▶ PROBLEM TO WORK ON: The required output is the line containing "Switch to the Change Password tab" and every line after it, transcribed exactly through the end of the data below.
** DATA SECTION follows **
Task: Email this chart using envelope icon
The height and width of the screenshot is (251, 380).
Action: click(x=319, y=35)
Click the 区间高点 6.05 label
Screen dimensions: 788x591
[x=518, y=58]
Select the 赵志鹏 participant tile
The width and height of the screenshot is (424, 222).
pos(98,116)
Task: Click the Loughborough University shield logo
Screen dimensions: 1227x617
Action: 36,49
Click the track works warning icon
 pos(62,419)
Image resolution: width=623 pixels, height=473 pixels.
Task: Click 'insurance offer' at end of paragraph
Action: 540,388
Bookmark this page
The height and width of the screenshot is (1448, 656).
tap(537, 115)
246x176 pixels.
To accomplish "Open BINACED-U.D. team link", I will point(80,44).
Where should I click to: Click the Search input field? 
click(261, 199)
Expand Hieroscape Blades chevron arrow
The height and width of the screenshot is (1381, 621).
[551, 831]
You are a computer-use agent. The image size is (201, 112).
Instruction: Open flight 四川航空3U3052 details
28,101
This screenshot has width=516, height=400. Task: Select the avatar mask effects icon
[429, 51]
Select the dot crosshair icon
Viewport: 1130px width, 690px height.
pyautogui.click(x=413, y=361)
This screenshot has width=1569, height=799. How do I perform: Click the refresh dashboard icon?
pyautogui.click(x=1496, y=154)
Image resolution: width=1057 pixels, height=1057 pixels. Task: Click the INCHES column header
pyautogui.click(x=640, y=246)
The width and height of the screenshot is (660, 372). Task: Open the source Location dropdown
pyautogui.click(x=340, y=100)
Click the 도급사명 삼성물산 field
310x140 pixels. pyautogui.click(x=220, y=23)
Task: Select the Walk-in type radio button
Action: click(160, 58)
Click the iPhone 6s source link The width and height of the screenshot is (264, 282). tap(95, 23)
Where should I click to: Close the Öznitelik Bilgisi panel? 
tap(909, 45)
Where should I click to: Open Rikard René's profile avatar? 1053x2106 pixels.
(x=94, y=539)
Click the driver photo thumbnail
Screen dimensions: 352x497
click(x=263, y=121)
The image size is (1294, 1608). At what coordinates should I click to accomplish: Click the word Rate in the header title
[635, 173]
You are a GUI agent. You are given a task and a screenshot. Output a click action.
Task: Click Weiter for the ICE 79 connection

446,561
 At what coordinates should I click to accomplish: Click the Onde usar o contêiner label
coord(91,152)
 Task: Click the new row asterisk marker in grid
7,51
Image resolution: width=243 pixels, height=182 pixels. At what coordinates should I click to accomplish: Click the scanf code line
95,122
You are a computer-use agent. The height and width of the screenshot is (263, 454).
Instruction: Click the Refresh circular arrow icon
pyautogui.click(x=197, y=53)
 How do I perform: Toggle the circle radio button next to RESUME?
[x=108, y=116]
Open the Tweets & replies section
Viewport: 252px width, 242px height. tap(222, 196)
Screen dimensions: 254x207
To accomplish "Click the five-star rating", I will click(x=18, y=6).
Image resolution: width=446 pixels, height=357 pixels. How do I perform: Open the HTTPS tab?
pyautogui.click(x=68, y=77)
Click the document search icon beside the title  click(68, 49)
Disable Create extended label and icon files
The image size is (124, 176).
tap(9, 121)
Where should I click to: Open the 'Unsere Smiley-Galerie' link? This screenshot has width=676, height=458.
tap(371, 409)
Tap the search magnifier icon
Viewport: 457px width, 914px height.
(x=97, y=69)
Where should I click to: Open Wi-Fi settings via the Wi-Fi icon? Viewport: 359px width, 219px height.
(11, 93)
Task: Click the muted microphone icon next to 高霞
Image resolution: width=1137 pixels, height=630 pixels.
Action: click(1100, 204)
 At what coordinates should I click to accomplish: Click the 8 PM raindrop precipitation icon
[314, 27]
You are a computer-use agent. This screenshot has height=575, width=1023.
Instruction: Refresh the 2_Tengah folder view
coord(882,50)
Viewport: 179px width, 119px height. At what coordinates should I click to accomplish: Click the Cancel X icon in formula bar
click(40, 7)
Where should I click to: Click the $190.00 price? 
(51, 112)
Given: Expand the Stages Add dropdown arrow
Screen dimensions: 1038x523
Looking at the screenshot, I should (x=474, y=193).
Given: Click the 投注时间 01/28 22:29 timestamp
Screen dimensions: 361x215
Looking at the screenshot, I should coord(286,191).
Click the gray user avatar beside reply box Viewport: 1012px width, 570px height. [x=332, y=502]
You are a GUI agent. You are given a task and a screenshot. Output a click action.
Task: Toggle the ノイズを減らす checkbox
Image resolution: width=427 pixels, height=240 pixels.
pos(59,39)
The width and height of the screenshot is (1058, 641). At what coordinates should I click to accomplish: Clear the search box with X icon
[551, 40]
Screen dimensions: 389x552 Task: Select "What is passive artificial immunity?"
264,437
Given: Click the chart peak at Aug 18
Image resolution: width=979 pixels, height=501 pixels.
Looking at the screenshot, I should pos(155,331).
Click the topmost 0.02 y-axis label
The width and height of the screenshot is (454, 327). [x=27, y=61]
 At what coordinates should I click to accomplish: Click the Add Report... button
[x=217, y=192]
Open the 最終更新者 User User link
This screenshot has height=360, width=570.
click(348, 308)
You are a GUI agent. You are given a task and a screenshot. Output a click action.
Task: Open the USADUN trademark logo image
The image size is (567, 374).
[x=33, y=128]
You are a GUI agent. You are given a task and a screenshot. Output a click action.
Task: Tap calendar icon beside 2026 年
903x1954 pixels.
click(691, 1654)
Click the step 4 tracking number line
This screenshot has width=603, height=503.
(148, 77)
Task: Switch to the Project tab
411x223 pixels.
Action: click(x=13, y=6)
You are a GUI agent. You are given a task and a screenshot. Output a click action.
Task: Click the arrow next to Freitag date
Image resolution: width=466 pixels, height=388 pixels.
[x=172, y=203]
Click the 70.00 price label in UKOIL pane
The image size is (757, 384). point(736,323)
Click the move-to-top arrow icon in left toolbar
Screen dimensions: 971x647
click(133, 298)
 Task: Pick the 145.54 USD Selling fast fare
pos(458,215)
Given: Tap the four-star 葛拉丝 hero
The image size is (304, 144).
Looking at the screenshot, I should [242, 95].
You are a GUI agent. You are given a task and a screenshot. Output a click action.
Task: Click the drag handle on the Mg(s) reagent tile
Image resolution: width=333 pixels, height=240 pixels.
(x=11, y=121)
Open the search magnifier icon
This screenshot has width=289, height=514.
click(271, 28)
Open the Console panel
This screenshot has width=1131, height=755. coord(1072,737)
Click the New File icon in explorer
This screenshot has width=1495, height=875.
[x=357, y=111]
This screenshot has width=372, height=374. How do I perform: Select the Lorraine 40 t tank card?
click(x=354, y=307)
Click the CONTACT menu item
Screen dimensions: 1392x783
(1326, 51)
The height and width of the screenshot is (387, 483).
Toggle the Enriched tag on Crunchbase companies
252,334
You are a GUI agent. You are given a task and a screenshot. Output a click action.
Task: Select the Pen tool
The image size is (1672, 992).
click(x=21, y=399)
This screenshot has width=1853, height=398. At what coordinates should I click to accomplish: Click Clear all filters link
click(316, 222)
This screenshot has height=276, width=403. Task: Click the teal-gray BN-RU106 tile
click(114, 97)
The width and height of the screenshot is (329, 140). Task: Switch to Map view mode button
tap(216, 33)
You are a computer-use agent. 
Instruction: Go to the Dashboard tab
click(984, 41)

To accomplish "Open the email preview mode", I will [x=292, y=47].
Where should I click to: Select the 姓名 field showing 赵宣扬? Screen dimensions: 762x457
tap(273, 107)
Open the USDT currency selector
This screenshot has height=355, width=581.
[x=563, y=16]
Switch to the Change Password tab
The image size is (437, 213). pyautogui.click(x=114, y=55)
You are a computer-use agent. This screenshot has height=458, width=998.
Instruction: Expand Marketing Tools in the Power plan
** End of DATA SECTION **
▶ RESPONSE AREA:
Switch to the Change Password tab
The image size is (437, 213). pyautogui.click(x=114, y=55)
You are a computer-use agent. This screenshot has height=458, width=998.
Instruction: Expand Marketing Tools in the Power plan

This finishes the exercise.